* [Task to carry out]: Read the data below line by line and state how many lines hold "every". Nothing else belongs in the answer.

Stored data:
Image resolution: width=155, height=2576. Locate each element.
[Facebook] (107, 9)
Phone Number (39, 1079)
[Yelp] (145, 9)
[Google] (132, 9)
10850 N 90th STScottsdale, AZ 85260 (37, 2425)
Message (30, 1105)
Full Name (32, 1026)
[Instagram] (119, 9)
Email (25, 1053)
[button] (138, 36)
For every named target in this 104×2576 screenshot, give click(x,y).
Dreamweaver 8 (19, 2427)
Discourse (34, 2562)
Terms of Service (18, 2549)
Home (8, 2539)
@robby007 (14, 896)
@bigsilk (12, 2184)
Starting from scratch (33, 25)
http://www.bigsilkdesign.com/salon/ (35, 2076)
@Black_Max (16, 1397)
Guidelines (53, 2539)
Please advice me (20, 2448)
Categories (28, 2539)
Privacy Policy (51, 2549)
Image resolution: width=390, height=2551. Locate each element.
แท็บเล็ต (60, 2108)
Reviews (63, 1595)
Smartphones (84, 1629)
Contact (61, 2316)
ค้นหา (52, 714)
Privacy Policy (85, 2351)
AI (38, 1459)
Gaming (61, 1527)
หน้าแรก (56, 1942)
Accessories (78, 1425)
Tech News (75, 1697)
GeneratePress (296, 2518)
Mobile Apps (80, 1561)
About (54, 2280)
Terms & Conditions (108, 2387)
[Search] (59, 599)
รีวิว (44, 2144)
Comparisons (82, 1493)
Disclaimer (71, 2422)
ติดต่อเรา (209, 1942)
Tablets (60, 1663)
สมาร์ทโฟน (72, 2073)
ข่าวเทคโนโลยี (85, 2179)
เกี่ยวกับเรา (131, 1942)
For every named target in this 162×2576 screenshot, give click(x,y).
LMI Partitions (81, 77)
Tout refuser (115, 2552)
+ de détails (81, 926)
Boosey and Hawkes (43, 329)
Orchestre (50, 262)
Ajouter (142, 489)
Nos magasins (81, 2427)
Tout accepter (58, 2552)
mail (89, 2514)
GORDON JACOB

* [Written solution]: 2